Учил читать неграмотных взрослых, готовил молодежь к экзаменам на аттестат, помогал людям составлять прошения властям или просто писал письма детям, да мало ли что… Я преподаю в коллеже. Учительствую.
— Чему же ты учишь?
— Да всему понемногу. Я преподаю историю и географию, а попутно занимаюсь вопросами гигиены, французским…
— Ах, французским! — ухмыльнулся шофер. — Значит, ты преподаешь французский язык? Вот смеху-то! По мне, африканец, который учит своих собратьев французскому, выглядит… как бы это тебе сказать… странным, что ли… Во всяком случае, мне это все непонятно. Скажи откровенно, ты-то любишь французов? Не бойся, со мной можно говорить открыто. Я ведь не француз. Люди часто ошибаются, слыша, как я хорошо говорю по-французски. Как ни странно, это часто случается с греками, родившимися во Французской Африке… прости, я хотел сказать, в бывшей Французской Африке.
— Не вижу разницы, — попробовал пошутить Эссола, стараясь угодить своему словоохотливому собеседнику.
— Так что же, выходит, ты любишь французов?
— Как тебе сказать… Это вопрос сложный.
— Да говорю же тебе, я не стукач! Поверь, у меня наилучшие отношения с африканцами, так же как и у моего отца…
— Я его знаю, — улыбнулся Эссола. — Вы на него очень йохожи.
— Правда?
— Я сразу догадался, что вы сын господина Деметропулоса.
— Лет пять уже я безуспешно пытаюсь поговорить о политике с молодежью, особенно с образованными молодыми людьми, но, стоит мне только заговорить с кем-нибудь об этом, люди немеют от ужаса.
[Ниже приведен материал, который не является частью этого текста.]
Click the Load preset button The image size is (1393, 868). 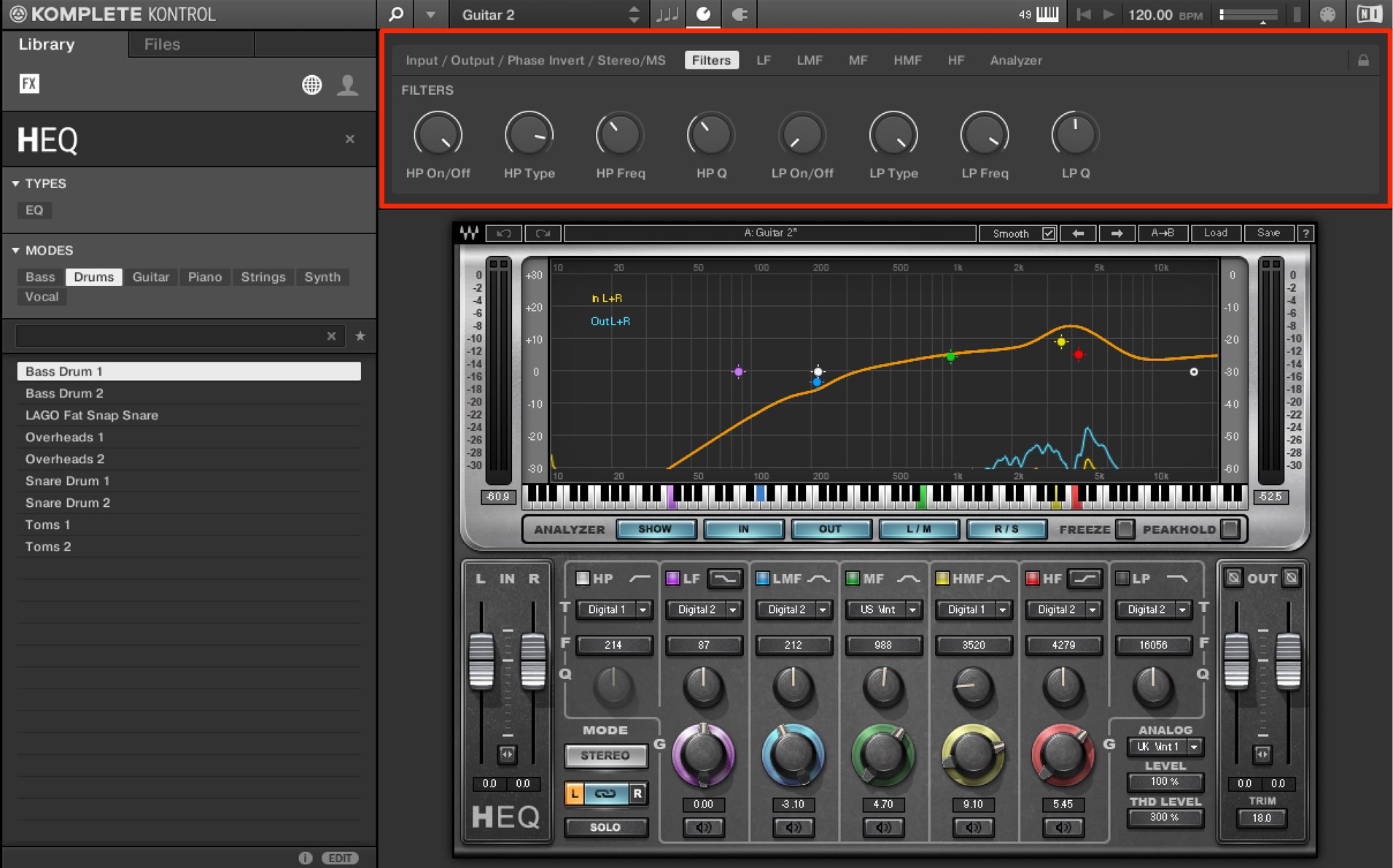[x=1215, y=233]
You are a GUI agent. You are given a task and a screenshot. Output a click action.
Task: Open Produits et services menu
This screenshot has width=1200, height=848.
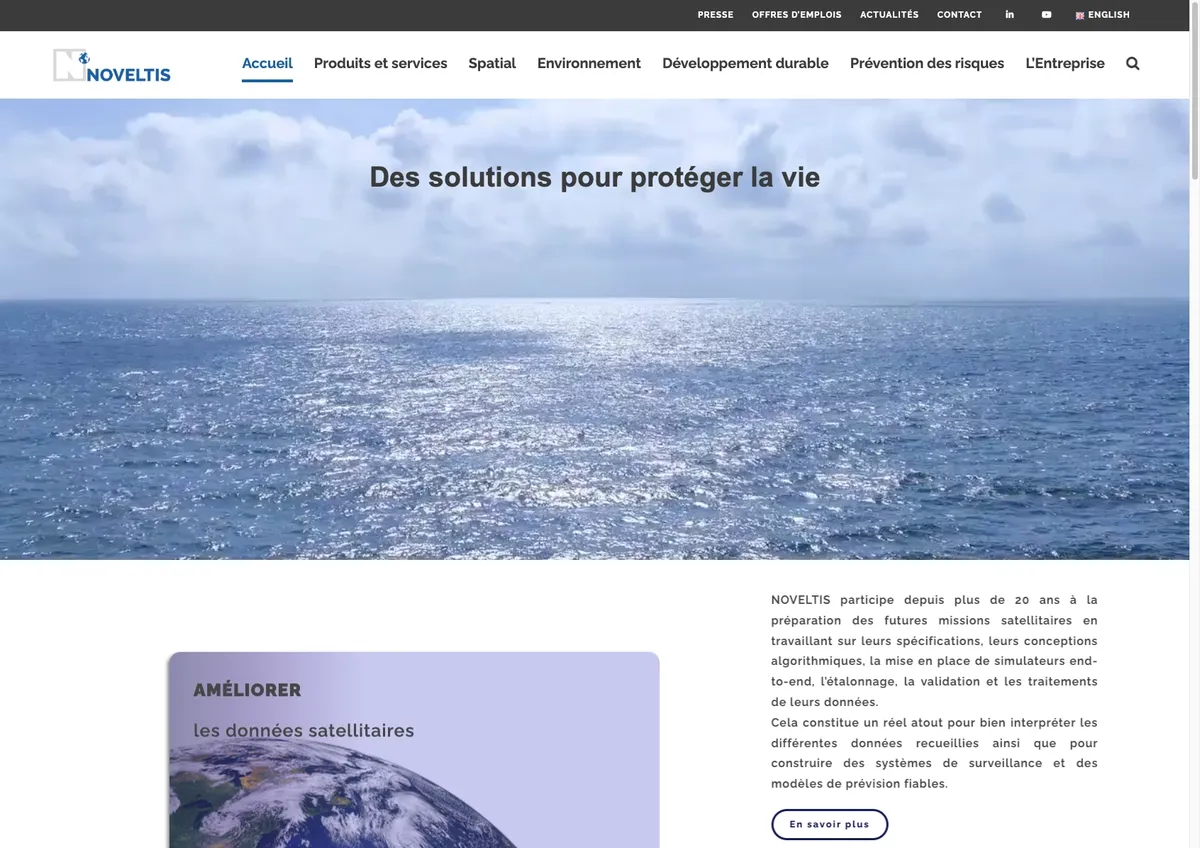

Зачем же тогда было так громко кричать о независимости? В этой стране все трясутся от страха, все, кроме французов. Эти-то по-прежнему чувствуют себя тут как дома. Ведь теперь стало хуже, чем до независимости, а вы-то надеялись, что будет лучше. Разве не так? Ага, ты тоже боишься, боишься, как и все другие! Нечего стыдиться, признавайся, что боишься.